### Directions:
Rewrite the entries below, replacing "screenshot" with "screen capture" and leaving everything else unchanged. Omit the pictures.

### Information provided:
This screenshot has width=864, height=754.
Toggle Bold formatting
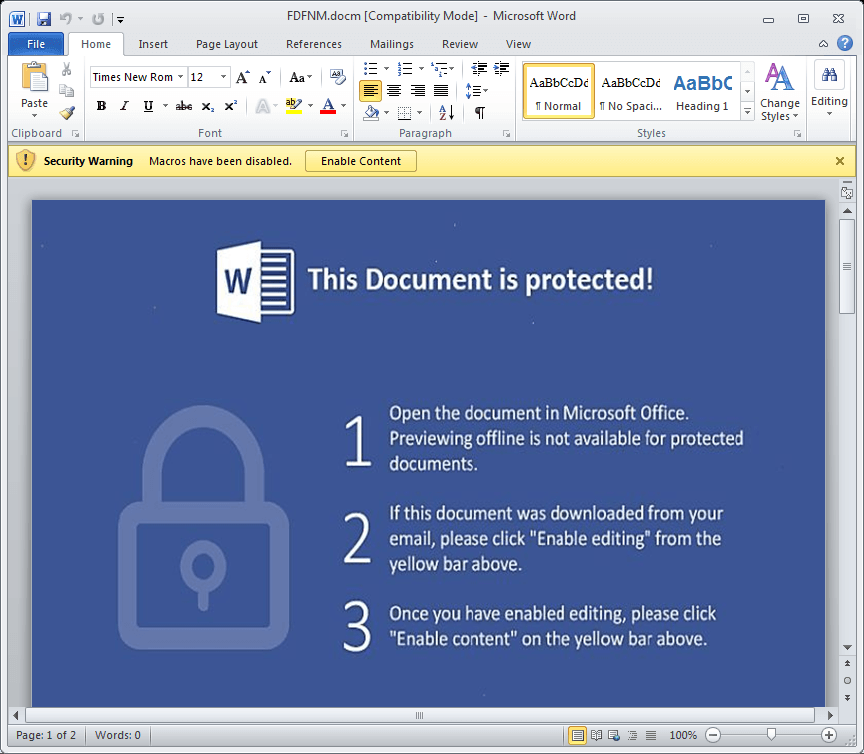tap(101, 106)
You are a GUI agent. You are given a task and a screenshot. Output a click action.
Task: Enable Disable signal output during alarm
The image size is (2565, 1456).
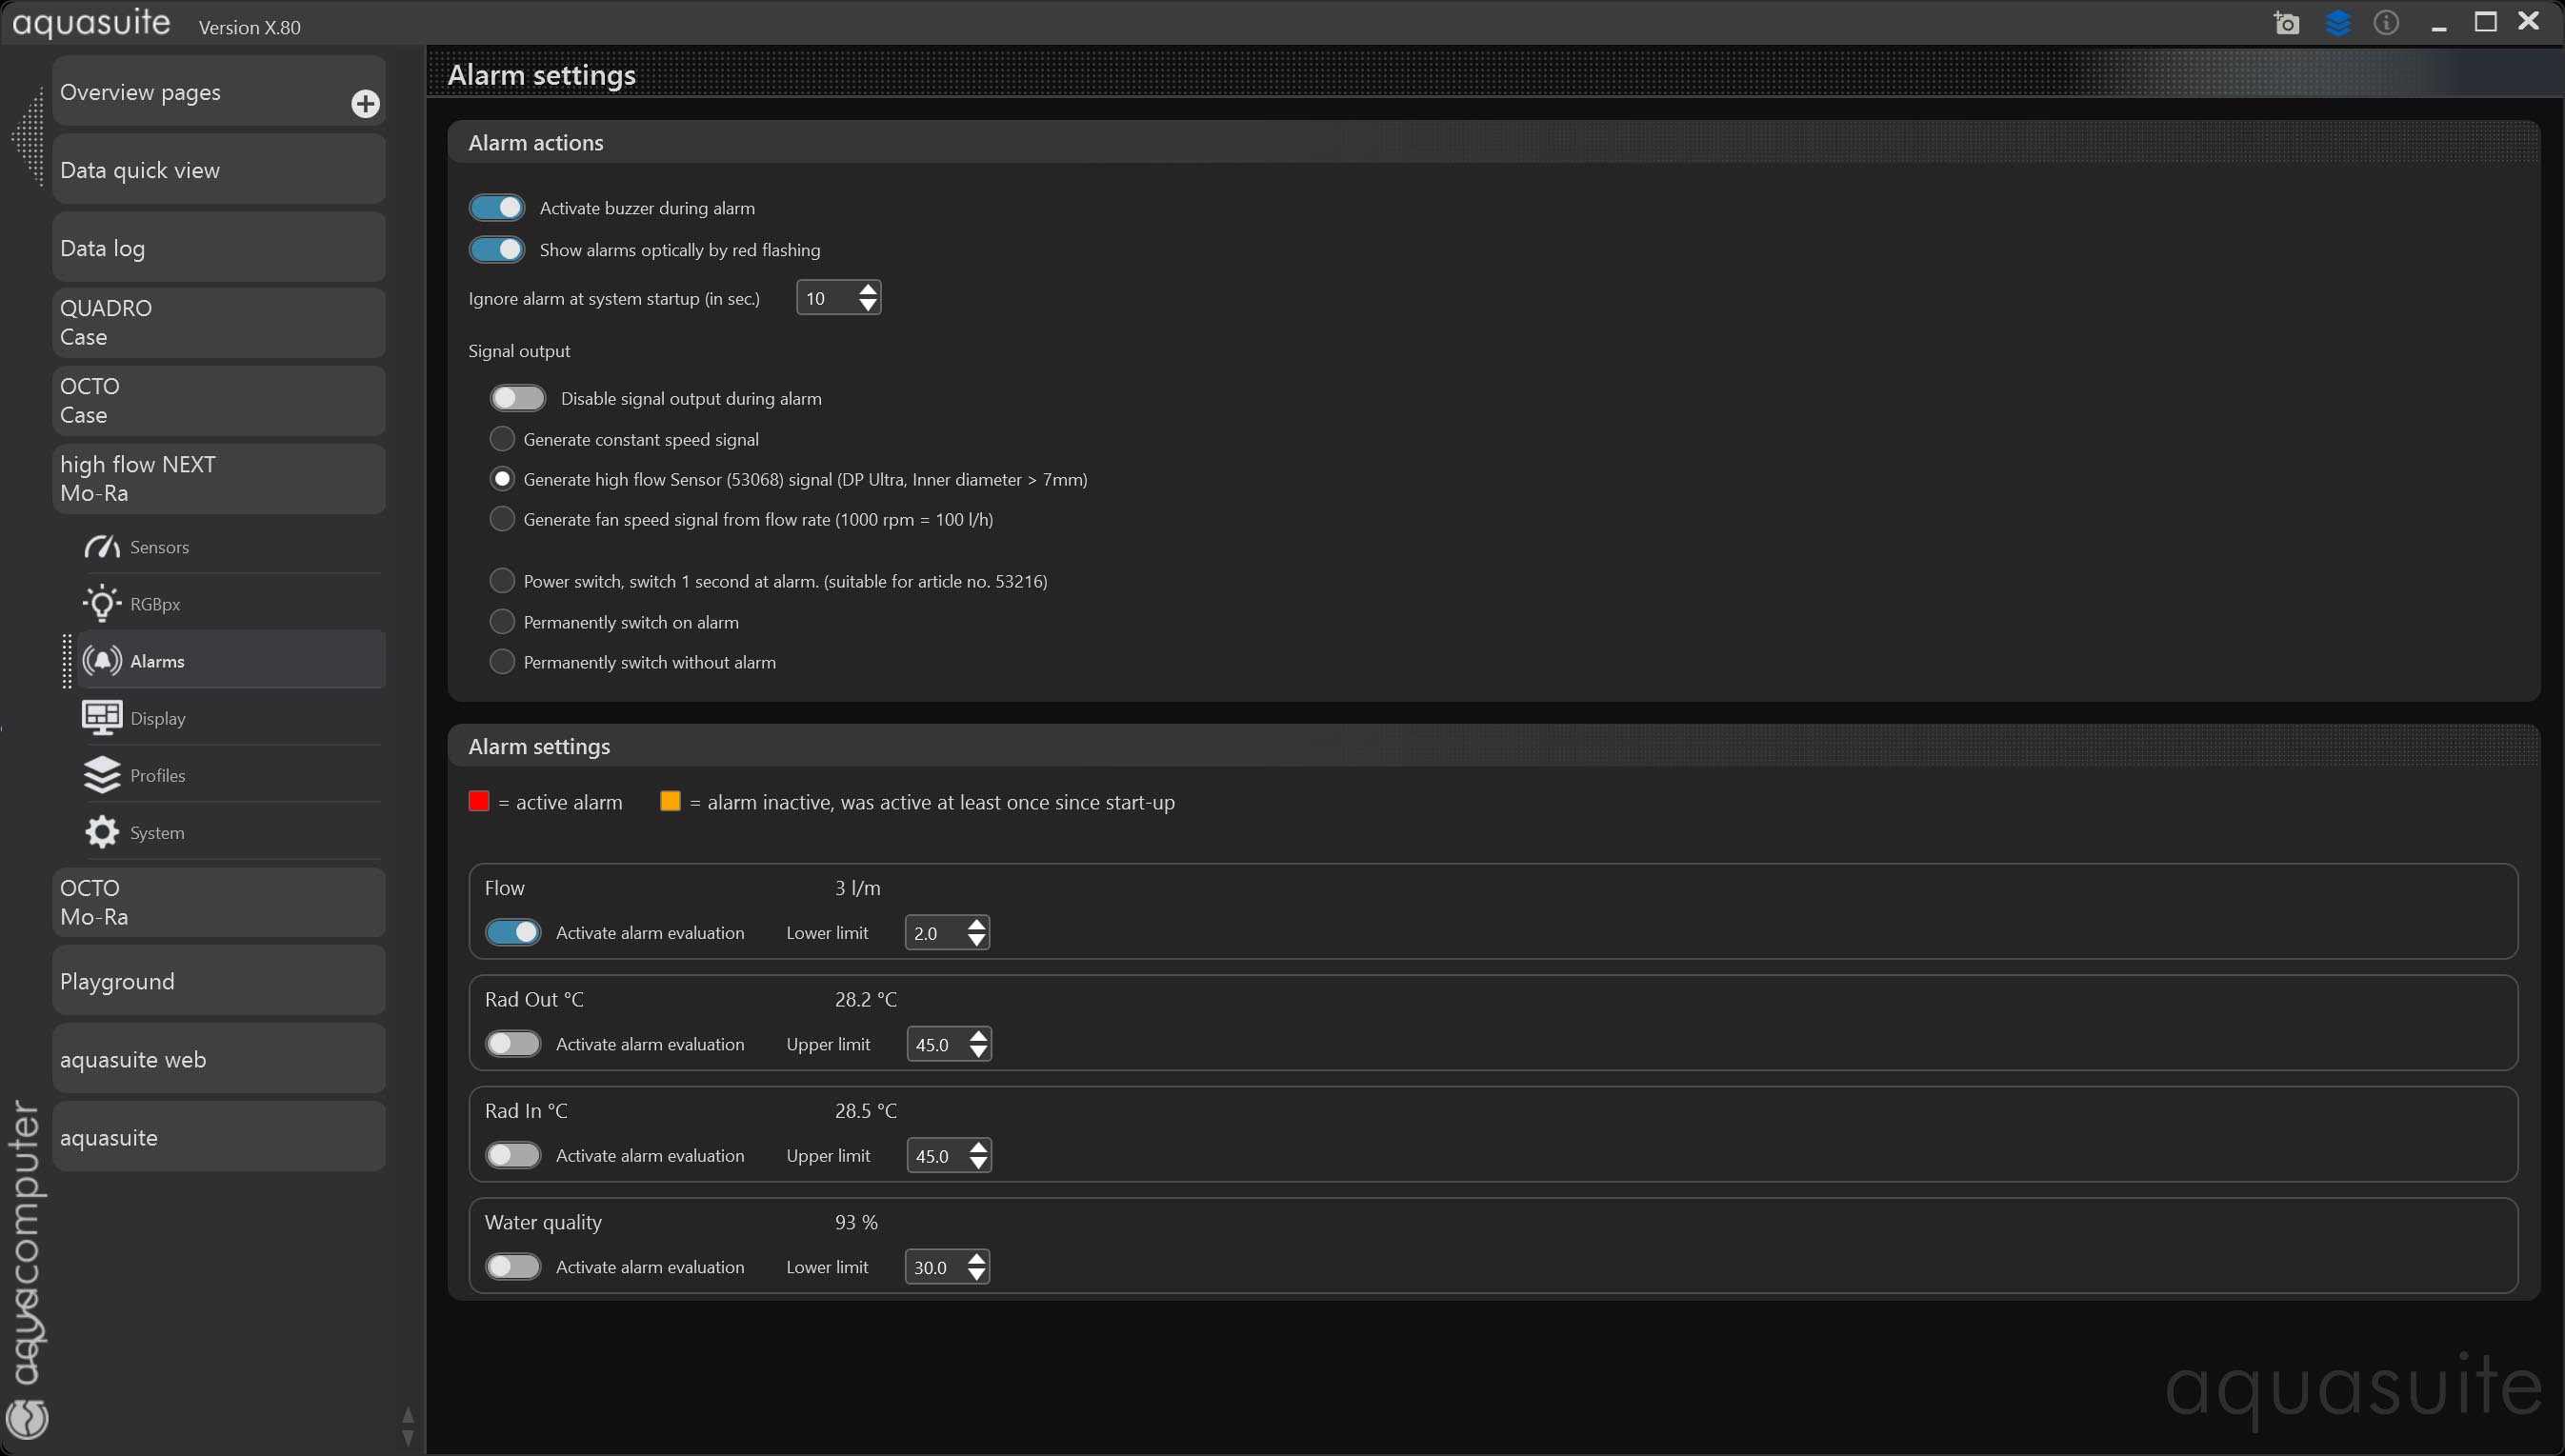point(518,398)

### Written reply:
This screen capture has width=864, height=754.
Toggle Bold formatting
tap(101, 106)
You are a GUI agent. You are given a task and a screen capture. Output a click action.
Task: Enable Disable signal output during alarm
The image size is (2565, 1456).
point(518,398)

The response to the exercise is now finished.